-- begin ARTICLE --

THE CONSTRUCTION OF SAN BUENAVENTURA

At the end of July, 1659, Fray Diego de Santandér arrived at the headquarters of the Franciscan province of New Mexico at Santo Domingo, accompanying the new custodian, Fray Juan Ramirez. They and fourteen other new missionaries had travelled from Mexico City in the same wagon train that brought the new governor, Don Bernardo López de Mendizábal. [39] The new missionaries received their assignments at the chapter meeting held soon after their arrival, probably in August. Santandér was designated to return a permanent Franciscan establishment to the pueblo of Las Humanas. With this assignment the custodian raised Las Humanas once again from a visita to a doctrina, and Tabirá again became a visita of Las Humanas rather than of Abó.

Santandér arrived at Las Humanas in late August or September of 1659 with his wagon load of starting supplies. He moved into the convento built by Letrado and soon carried out a program of repairs and reconstruction on the buildings. In room 222, where Santandér lived, he built a large fireplace in the northwest corner. As part of the construction, the masons sealed off the vent through the west wall, leaving a niche in its place on the outside of the wall. At some time during Santandér's tenure at Las Humanas the small pass through opening between rooms 226 and 224 was also filled. [40]

Probably in this same period, the church of San Isidro (named San Buenaventura by Acevedo) was redecorated. During the redecoration, the floor, which had accumulated about 1 1/2 inches of dirt, was replastered and the baptismal font repainted in red and white. [41]

After completing the repair and remodelling of Letrado's church and convento, Santandér began work on the design of a full-sized mission compound. He wanted one appropriate for a doctrina with its own visita and preferably one somewhat more imposing than the other churches in the Jurisdiction of Salinas. Santandér and the surveying crew probably began to lay out the new design in the spring of 1660. Later testimony by Fray Nicolás de Freitas indicates that construction on the foundations had already begun by late 1660. [42]

Santandér, however, soon ran into a number of problems, both political and economic. The economic problems were the same as those that had defeated Fray Francisco Letrado thirty years before, centering around the shortage of water at the pueblo. This was destined to be the major recurring difficulty throughout the next decade. Santandér had arrived in New Mexico during a period of famine. The Salinas missions had already found it necessary to feed some of the people in their pueblos earlier in 1659, and perhaps during the winter months of 1658. The shortages continued into 1660. In February, 1660, Vice-Custodian Fray Garcia de San Francisco ordered those missions that had not already done so to begin feeding their pueblos from the convento storerooms, if they had sufficient supplies. Santandér, in what amounted to a new conversión, had no stockpile of supplies to draw on, and Las Humanas had to depend on whatever could be spared from the other Salinas missions. [43]

Section across the nave of San
Buenaventura at its maximum height
Figure 21. Section across the nave of San Buenaventura at its maximum height. The choir loft structure in the drawing is not hypothetical, but is taken directly from photographs, drawings, and the recorded measurements of visitors to the ruins. The opening above the choir loft was apparently intended to be only a window, since there is no evidence suggesting a porch along the front of the building.
(click on image for an enlargement in a new window)

-- end ARTICLE --

WHAT THIS TASK INVOLVES:
Continue the history of San Buenaventura's construction above, picking up at the point where it stops.

-- begin LISTING --

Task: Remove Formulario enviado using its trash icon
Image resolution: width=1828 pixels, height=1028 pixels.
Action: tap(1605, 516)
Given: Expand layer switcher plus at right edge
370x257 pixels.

-- end LISTING --
-- begin LISTING --

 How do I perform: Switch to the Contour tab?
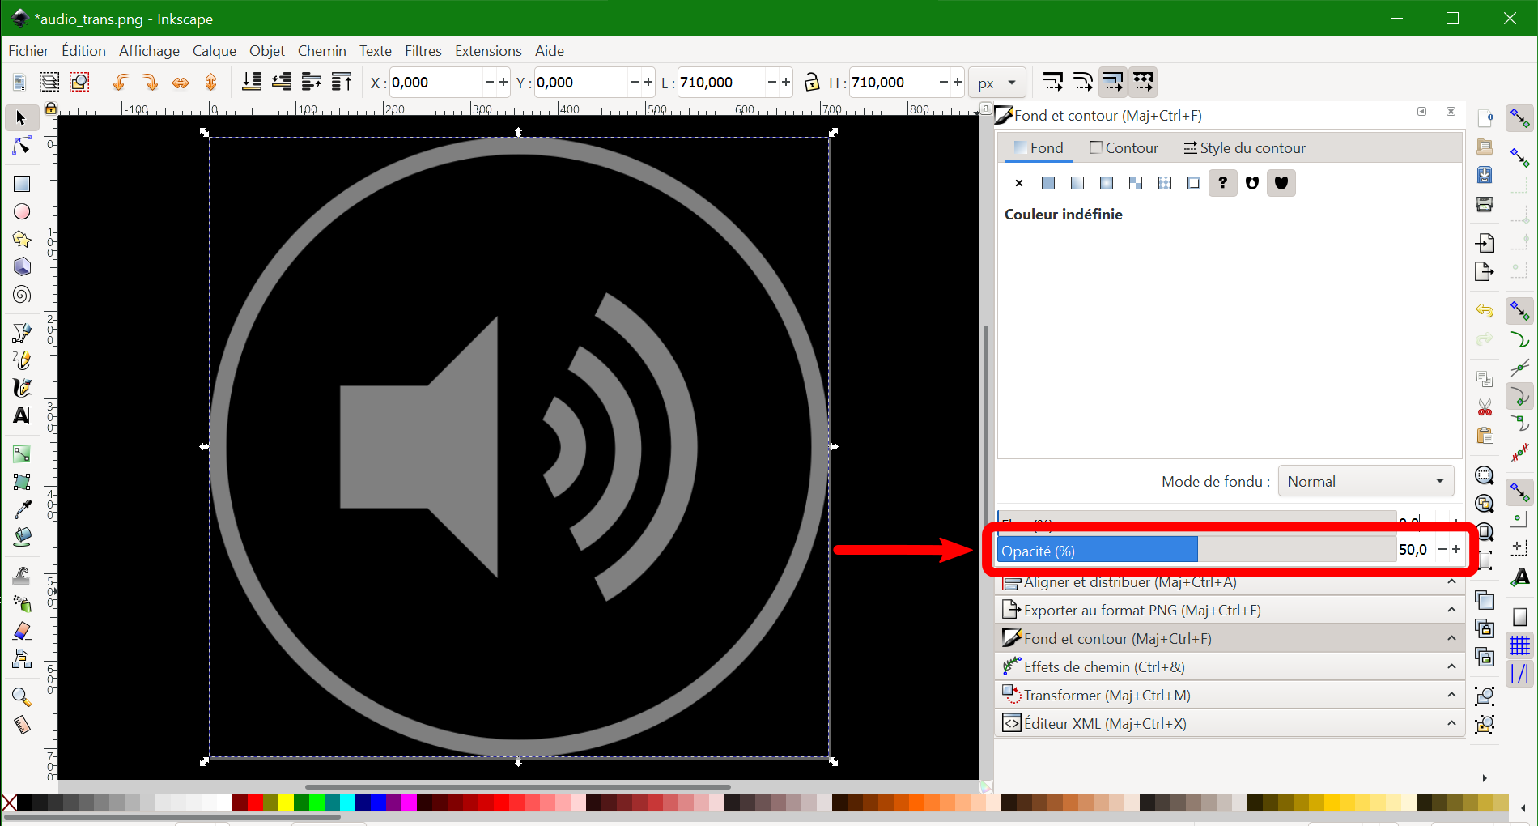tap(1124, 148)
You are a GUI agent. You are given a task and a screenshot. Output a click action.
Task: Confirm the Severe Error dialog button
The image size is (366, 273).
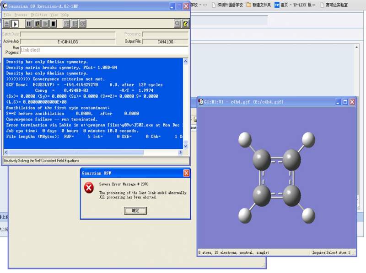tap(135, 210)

-- end LISTING --

OUTPUT FOR THIS TASK:
A mission usually used its herds of sheep and the excess grain not needed in the mission storerooms to finance the miscellaneous costs of constructing and furnishing a church. Like Letrado before him, Santandér found that he had very limited access to such income. Because the water supply was adequate only for the people and the fields of the pueblo, he could not maintain the usual herds of sheep, cattle, and horses at Las Humanas. Finally, in July, 1660, by order of Governor Mendizábal, his herds were moved to Abó. [44] This allowed Santandér some hope of profitable increase to be used to furnish his new mission appropriately, but such increase would be at the discretion of Abó, not directly under Santandér's control as he would have liked.

Santandér was unable to plant the usual fields of wheat to be used to supplement the food supplies of the mission and to add to the trade goods, again because of the closely-controlled water supply, which was aggravated by the drought conditions prevailing in much of New Mexico. Any fields Santandér planted were that much more of a drain on the limited water in the basins. The catch-basins on the hillsides and the large fields in the valley bottoms were badly dried out, so that the crops were falling short of their usual quantity. [45] One solution Santandér attempted was to plant wheat in the large fields near Quarai, but this made problems in harvesting and transporting the grain. [46]

The Indians had established larger areas of farming in the big basins on the floors of the surrounding valleys. Millennia of runoff from the hills had deposited thick layers of rich soil on the floors of these shallow limestone bowls. During times of good rain and snowfall, these basins probably retained enough moisture for dry-farming throughout the year. The Indians found that the basins were also a dependable source of water for drinking if they excavated pozos, or wells, in their centers. Fray Freitas, stationed at Quarai, later stated that there were about 32 pozos within 1/4 mile of Las Humanas. Most were about 22 to 28 feet deep, although some were as deep as 56 feet. [47] The pozos could supply only a limited amount of water, an amount undoubtedly precisely known by the people living at Las Humanas. The actual population of Las Humanas was controlled by the amount of water available. Before the Franciscans came, in dry years, some people probably had to move elsewhere.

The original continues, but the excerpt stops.